Documentation

Documentation

CROWSI consists of the CROWSI platform and CROWSI decoys. The CROWSI platform is a Kubernetes based orchastrator of honeypot decoys, purpose built to protect and surveil edge devices. As default it comes with the CROWSI httpCatcherDecoy docker image deployed, which is a low-interaction HTTP API decoy. The below image shows an architectural diagram of CROWSI in its current released version. In this documentation we will try to describe the main building blocks.

Remark on Open-Source

As we believe in the power of open-source, the CROWSI orchestrator platform as well as the httpCatcherDecoy is available as open-source projects on GitHub. The code is licensed under the MPL-2.0 license. We welcome and appreciate anybody using CROWSI to protect his eco-system and even more any contributor. Also a deployment guide for the CROWSI platform is available at GitHub, in case you want to jump over the documentation.

However, please be aware that our planned managed service offering comes with additional features like high-interaction decoys, log processing, dashboarding and alerting, which are closed-source.

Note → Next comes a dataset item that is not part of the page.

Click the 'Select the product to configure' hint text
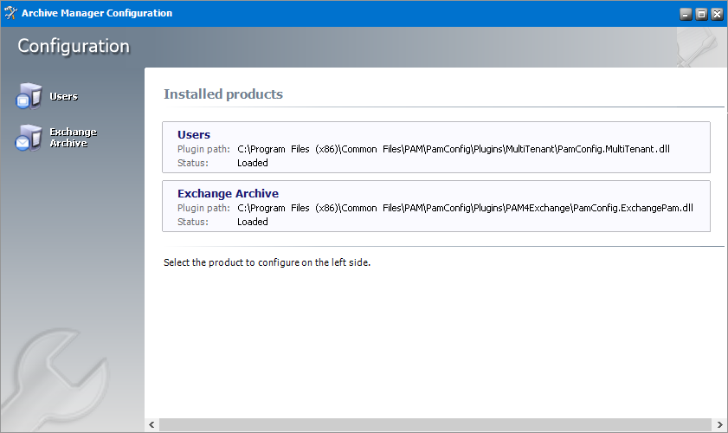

Of course, you can add your own containerized decoys to the CROWSI platform simply and also request to release decoys built by you under the CROWSI open-source organization.

Traefik Proxy

CROWSI exposes honeypot decoys via a reverse proxy. For this, the well known open-source proxy Traefik was chosen.

Traefik serves as a reverse proxy to distribute incoming requests to the underlying conatainer based honeypot web server decoys while enforcing specific security measures and logging requirements.

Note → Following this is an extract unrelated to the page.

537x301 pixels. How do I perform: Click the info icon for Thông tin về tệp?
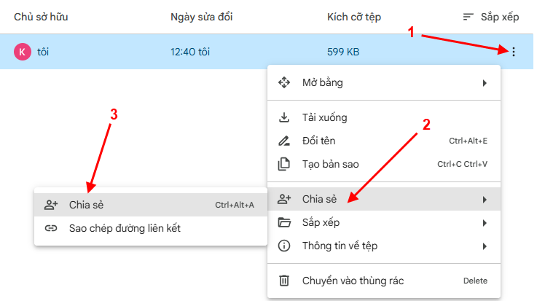(x=285, y=246)
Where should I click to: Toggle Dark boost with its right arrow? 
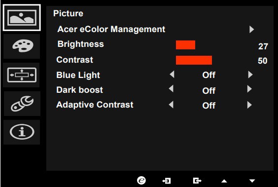tap(249, 89)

Secure Connection and Access Control

Traefik is configured to only accept HTTPS connections, ensuring all communication is encrypted.

The needed web server TLS certificates are retrieved by integrating the open-source project Cert-Manager.

Cert-Manager automates the management of TLS certificates using Let’s Encrypt.

It automatically obtains and renews SSL/TLS certificates for the specified domains, ensuring secure connections between clients and services.

In addition to this, Traefik is configured to authenticate clients using client certificates.

Therefore, the certificate of the CA used to sign the edge device certificates needs to be provisioned to Traefik as a Kubernetes secret. This serves as the trusted authority for the client certificate validation.

Only clients presenting a valid certificate, signed by the CA are allowed to access the services routed through Traefik.

Additionally, Traefik is configured to add relevant client certificate data as a header to the requests forwarded to the decoys to allow them to include this relevant data in the logs.

Access Logging:

But not only the decoys produce relevant logs, also Traefik is configured to generate access logs for all incoming requests. These are particularly relevant when securely operating CROWSI by your own.

Access logs capture detailed information about each request, including client IP addresses, requested URLs, response status codes and more.

Traefik is configured to write logs to stdout.

In summary, CROWSI leverages Traefik’s capabilities as a reverse proxy to enforce TLS encryption, client certificate authentication and access logging.

httpCatcherDecoy

The httpCatcherDecoy is the default HTTP API that is exposes by CROWSI and therefore the current heart of the CROWSI open-source framework. Whenever a client requests a path that doesn’t match with any other deployed honeypot decoy, CROWSI routes the request to the httpCatcherDecoy.

This container is a Python based Gunicorn web server that logs details like the request method, the request path, the certificate serial number of the connecting edge device and many more to stdout.

The attacker is then provided with just an empty response. As this typically doesn’t keep attackers involved for a longer time, httpCatcherDecoy is a typical low-interaction honeypot. Yet still, it allows us to attract attackers and get an early notification about their presence.

You can add whatever decoy you want within CROWSI by just following the example of the httpCatcherDecoy deployment.

Edge Device Configuration

Obviously CROWSI can only fulfill its purpose if there is an edge device asset that implements another reverse proxy and therefore exposes a port and forwards incoming attacker traffic to CROWSI. For an attacker this looks for example like an edge device that makes backend services available to other (not-connected) systems in your eco-system or like an exposed application on the edge device itself.

The actual needed edge device software is, as of now, not part of the CROWSI stack as the perfect implementation for this is very much device specific. However on GitHub we provide an example implementation using NGINX.

It exposes a TCP connection on port 80 and forwards all incoming request to CROWSI using a secure mTLS connection established with a client certificate stored on the device.

Logs

All application logs created by CROWSI are pushed to the Kubernetes default container log space. By integrating the Kubernetes cluster into your existing cyber security monitoring solution and shipping these logs to it, you can leverage the gained data to get early notifications and create threat landscape insights for your security team, while luring attackers away from your assets.

To name some examples of proper log shippers we can mention for example filebeat from elastic or fluentbit.